INSTRUÇÃO A: Traduza para inglês esta frase do texto sobre o recurso por oposição de acórdãos: "Importa verificar do preenchimento dos requisitos de admissibilidade do presente recurso por oposição de julgados, pois que não obstante o Relator do acórdão recorrido ter proferido despacho - de fls. 378 dos autos - no sentido de se lhe afigurar existir a invocada oposição de julgados, importa reapreciar se a mesma se verifica, já que tal decisão, como vem sendo jurisprudência pacífica e reiterada deste Supremo Tribunal (vide, entre outros, o Acórdão de 7 de Maio de 2003, rec. n.º 1149/02), não só não faz caso julgado, como não impede ou desobriga o Tribunal de recurso de a apreciar (cfr. art. 685.º-C, n.º 5 do Código de Processo Civil - CPC) – cfr. também neste sentido JORGE LOPES DE SOUSA, Código de Procedimento e de Processo Tributário: Anotado e Comentado, volume II, 5.ª ed., Lisboa, Áreas Editora, 2007, p. 814 (nota 15 ao art. 284.º do CPPT)."
INSTRUÇÃO B: Transcreva, sem alterações, o trecho do texto sobre o recurso por oposição de acórdãos que começa nas palavras que contêm "R) Em 28 de" e termina em "7 – Apreciando.".

━━ TEXTO PARA LEITURA ━━

R) Em 28 de Maio de 2013, foi proferida sentença de insolvência do Executado revertido ... ... e ... ... ... , pelo Tribunal de Família e Menores e de Comarca do Seixal, no âmbito do processo n° 2952/13.1 TBSXL, tendo sido nomeado Administrador de Insolvência ... (cfr.fls. 425 do PEF apenso);


7 – Apreciando.
7.1 Dos requisitos de admissibilidade do recurso por oposição de acórdãos
Importa verificar do preenchimento dos requisitos de admissibilidade do presente recurso por oposição de julgados, pois que não obstante o Relator do acórdão recorrido ter proferido despacho - de fls. 378 dos autos - no sentido de se lhe afigurar existir a invocada oposição de julgados, importa reapreciar se a mesma se verifica, já que tal decisão, como vem sendo jurisprudência pacífica e reiterada deste Supremo Tribunal (vide, entre outros, o Acórdão de 7 de Maio de 2003, rec. n.º 1149/02), não só não faz caso julgado, como não impede ou desobriga o Tribunal de recurso de a apreciar (cfr. art. 685.º-C, n.º 5 do Código de Processo Civil - CPC) – cfr. também neste sentido JORGE LOPES DE SOUSA, Código de Procedimento e de Processo Tributário: Anotado e Comentado, volume II, 5.ª ed., Lisboa, Áreas Editora, 2007, p. 814 (nota 15 ao art. 284.º do CPPT).

━━━
━━ REGISTOS DE DADOS ━━

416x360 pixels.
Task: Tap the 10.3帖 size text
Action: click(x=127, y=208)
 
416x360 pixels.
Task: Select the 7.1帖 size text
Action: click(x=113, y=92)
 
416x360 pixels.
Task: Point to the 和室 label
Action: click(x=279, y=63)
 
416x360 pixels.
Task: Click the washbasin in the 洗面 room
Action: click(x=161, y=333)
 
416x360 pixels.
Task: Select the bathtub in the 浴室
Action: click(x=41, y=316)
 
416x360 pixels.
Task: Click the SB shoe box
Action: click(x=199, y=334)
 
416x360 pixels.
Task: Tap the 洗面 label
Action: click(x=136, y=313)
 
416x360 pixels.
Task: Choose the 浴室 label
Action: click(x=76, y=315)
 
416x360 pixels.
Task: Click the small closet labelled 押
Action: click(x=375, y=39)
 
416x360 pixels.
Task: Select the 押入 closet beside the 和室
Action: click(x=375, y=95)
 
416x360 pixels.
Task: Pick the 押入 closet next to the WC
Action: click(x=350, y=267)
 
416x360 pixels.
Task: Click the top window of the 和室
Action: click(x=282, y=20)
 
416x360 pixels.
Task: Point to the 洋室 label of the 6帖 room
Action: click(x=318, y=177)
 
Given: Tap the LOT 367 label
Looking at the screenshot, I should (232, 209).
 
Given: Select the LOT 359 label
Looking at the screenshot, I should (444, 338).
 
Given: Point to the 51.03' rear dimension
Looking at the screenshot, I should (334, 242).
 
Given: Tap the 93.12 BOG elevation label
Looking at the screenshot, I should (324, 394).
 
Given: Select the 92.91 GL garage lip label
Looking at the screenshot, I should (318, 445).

━━━

RESOLUÇÃO DO PROBLEMA A: It is necessary to verify whether the admissibility requirements of this appeal based on conflicting judgments are met. Although the Rapporteur of the judgment under appeal issued an order (at page 378 of the case file) stating that the alleged conflict of judgments appeared to exist, it is necessary to reassess whether that conflict is in fact present. As has been the settled and repeated case law of this Supreme Court (see, among others, the Judgment of May 7, 2003, appeal no. 1149/02), such a decision not only does not constitute res judicata but also neither prevents nor releases the appellate Court from assessing the matter (cf. Article 685-C(5) of the Code of Civil Procedure - CPC). See also, to the same effect, JORGE LOPES DE SOUSA, Código de Procedimento e de Processo Tributário: Anotado e Comentado, volume II, 5th ed., Lisbon, Áreas Editora, 2007, p. 814 (note 15 to Article 284 of the CPPT).

RESOLUÇÃO DO PROBLEMA B:
R) Em 28 de Maio de 2013, foi proferida sentença de insolvência do Executado revertido ... ... e ... ... ... , pelo Tribunal de Família e Menores e de Comarca do Seixal, no âmbito do processo n° 2952/13.1 TBSXL, tendo sido nomeado Administrador de Insolvência ... (cfr.fls. 425 do PEF apenso);


7 – Apreciando.